Sometimes friends would save tickets for me that they thought were noteworthy.

A friend, who liked to bet on the ponies out at Sackville Downs, thought I should have this losing ticket on a daily double in 1971.

And then there are tickets from long ago that really are tiny jewels of graphic design.

We all know what a traditional ticket looks like, so the announcement for Open City in 2014 was designed to look like a giant ticket (actually similar in size to the proposed bus ticket).
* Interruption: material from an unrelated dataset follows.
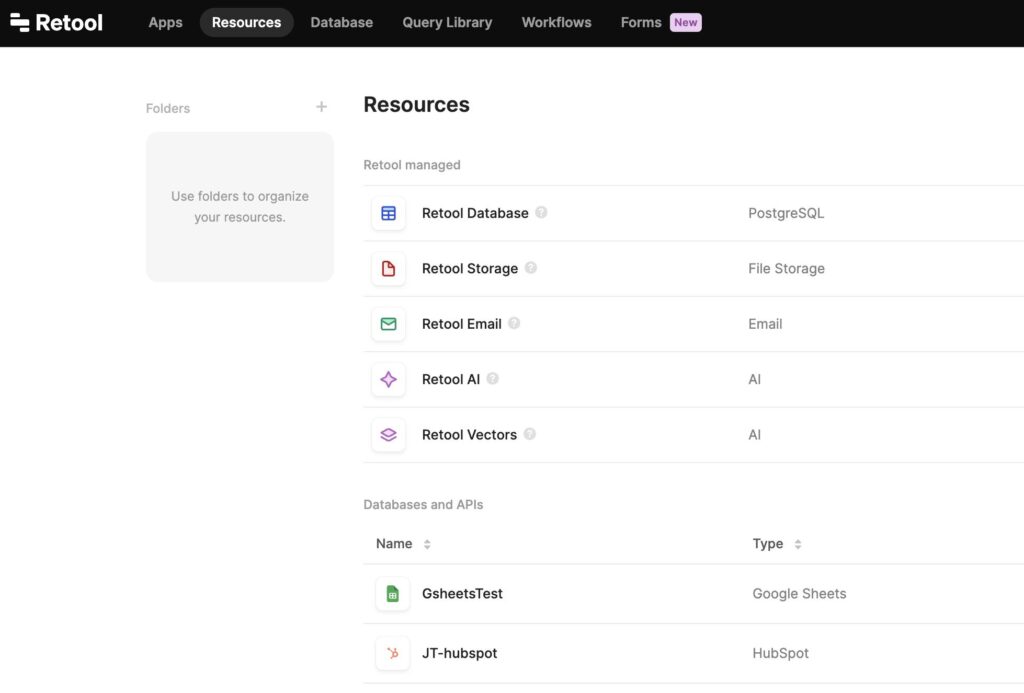
Task: Open the Query Library section
Action: coord(447,22)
And finally, here are 300 tickets that have never been used. I bought this book of cloak room tickets at a stationery shop in the 1970s. Do you have a favourite number?

Postscript

The back of the daily double ticket was printed with the logo of the Western Totalisator Company. Turns out that totalisators are devices that calculate and display parimutuel bets, and that it is more complicated than I would have anticipated.

About the author

Stephen Archibald

It’s Stephen Archibald doing the noticing. I’m a huge fan of Nova Scotia’s material culture and cultural landscapes. Twitter (@Cove17 ) made me realize I could share what attracted my attention (perfect for my very short attention) and I’m gratified when folks enjoy my content. Pleased to meet you on the internet.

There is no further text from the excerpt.